Greece has doubled its 2030 target for energy storage deployment to 3GW as it aims for a renewable electricity generation proportion of 70%.
The country’s Minister of the Environment and Energy Kostas Skrekas announced the plans at a meeting with US politicians on Tuesday last week (19 April), according to the Ministry’s official website.
The target for ‘electricity storage’ is double the 1.5GW outlined in an existing national plan, reports Insider.gr, and will accompany a renewable energy capacity of over 20GW by the 2030 deadline according to the Ministry.
Also discussed at the meeting were near-term plans to increase Greece’s energy security through increased local natural gas production, the Greece-Bulgaria (IGB) gas pipeline and new interconnections with Egypt, Cyprus and Israel.

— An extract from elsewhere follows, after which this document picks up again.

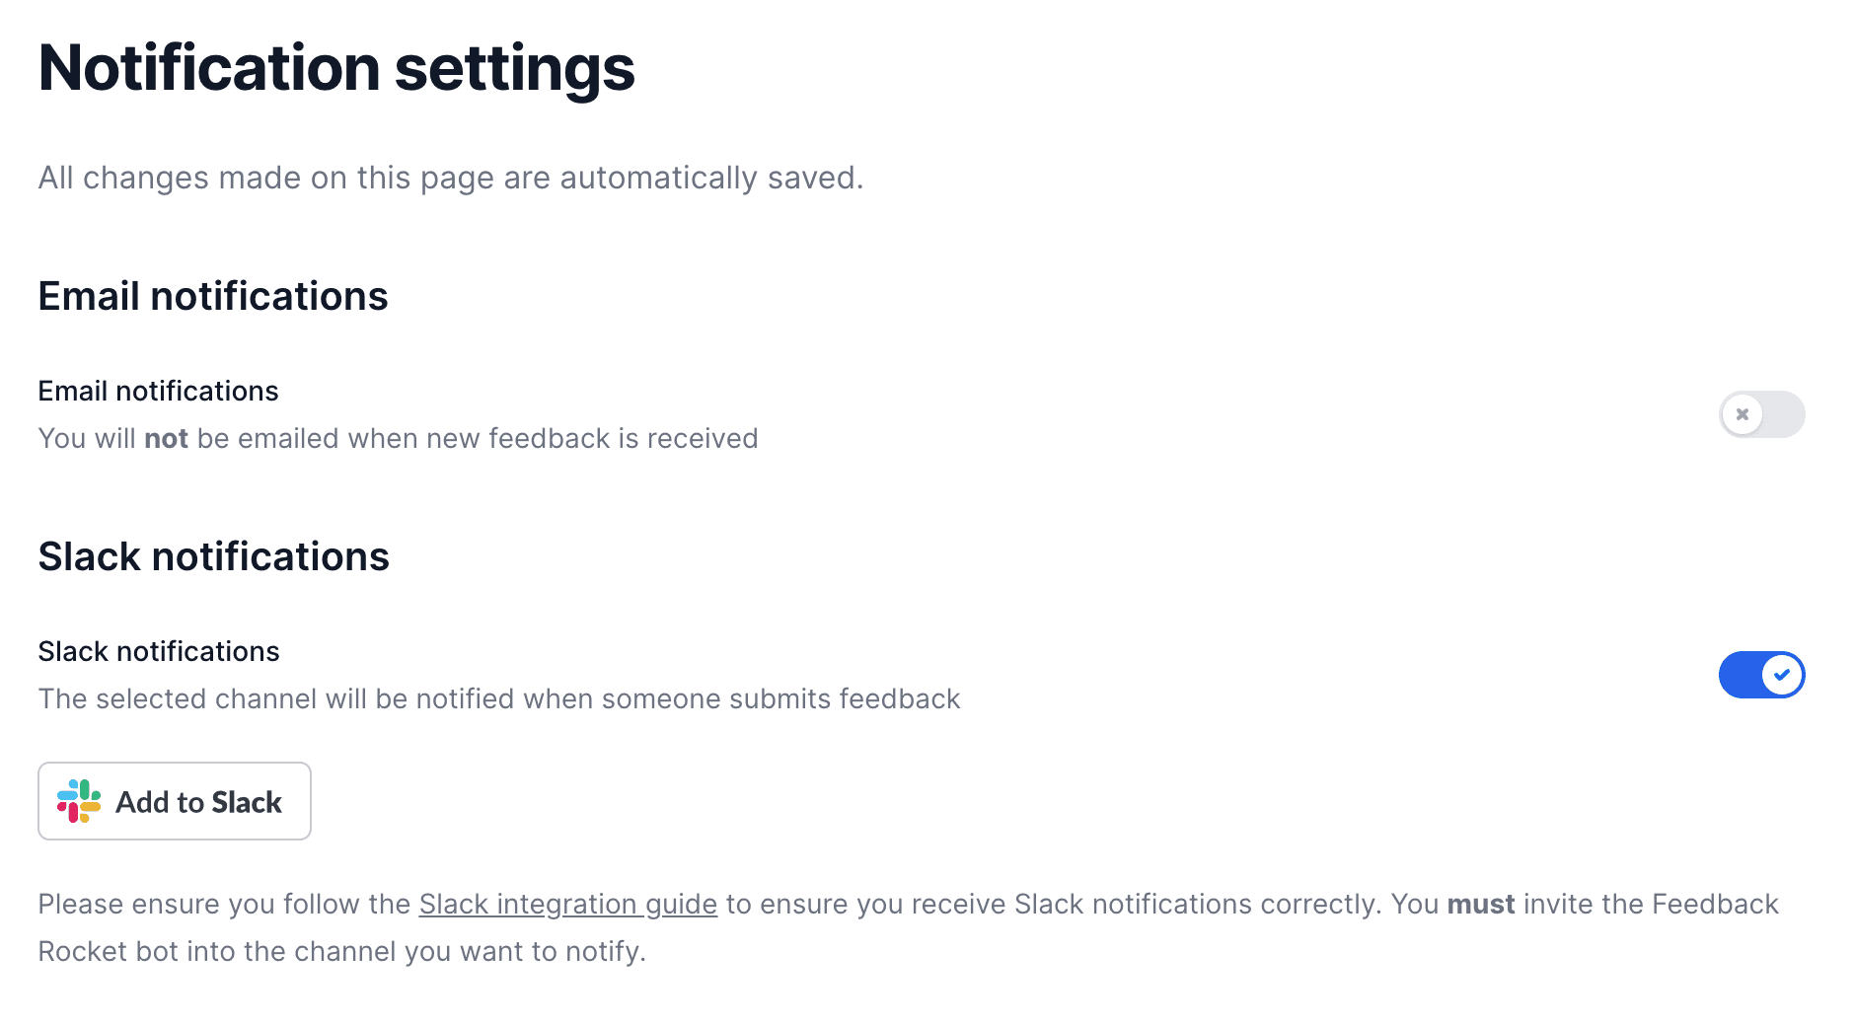Enable the Email notifications toggle

pyautogui.click(x=1761, y=414)
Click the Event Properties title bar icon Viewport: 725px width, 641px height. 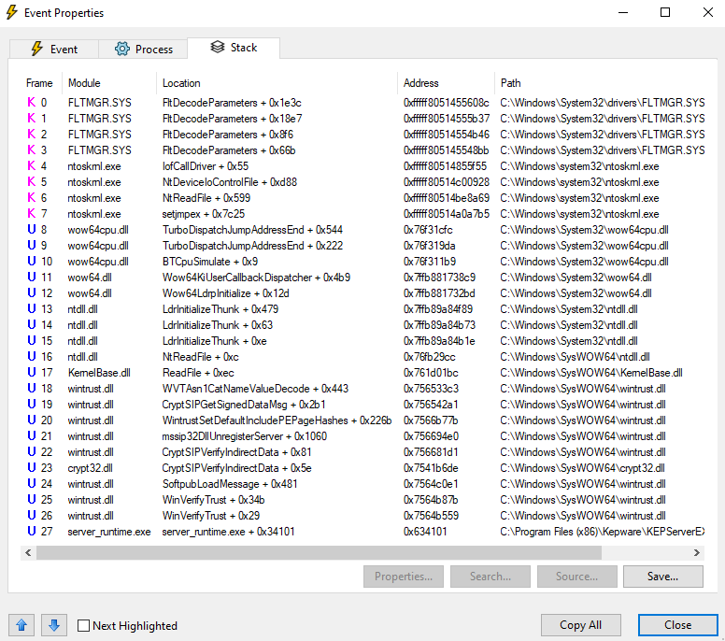pyautogui.click(x=12, y=13)
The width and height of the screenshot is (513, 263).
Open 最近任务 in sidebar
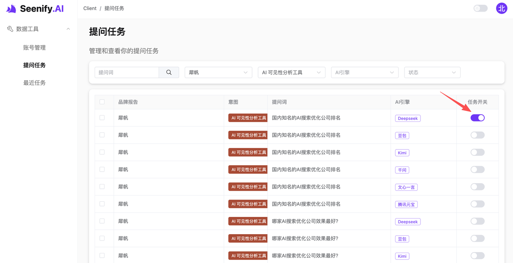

Skrekas said that Russia’s illegal invasion of Ukraine would accelerate the green transition, as Europe seeks to wean itself off its fossil fuels, as would the falling price of renewable energy.
Insider reported that Greece already has a renewable energy capacity of 10.1GW at the end of 2020, so the 2030 target amounts to a doubling of that figure.
The storage projects will be supported by money from the post-Covid National Recovery and Resilience Plan, majority funded by the European Union, totalling €450 million (US$480 million) of which €200 million will be for battery-based projects.
In August last year, consultancy Clean Horizon’s head of market analysis Corentin Baschet told Energy-storage.news shortly that the €200 million would fund a 700MW tender for energy storage announced in June. He said Greece had all the drivers to become an important European market for lithium-ion-based energy storage in the coming years.
That tender may now have increased in size, with Insider reporting that regulatory steps and discussions with the EU have taken place and a tender totalling 800-900MW of storage could launch this coming September.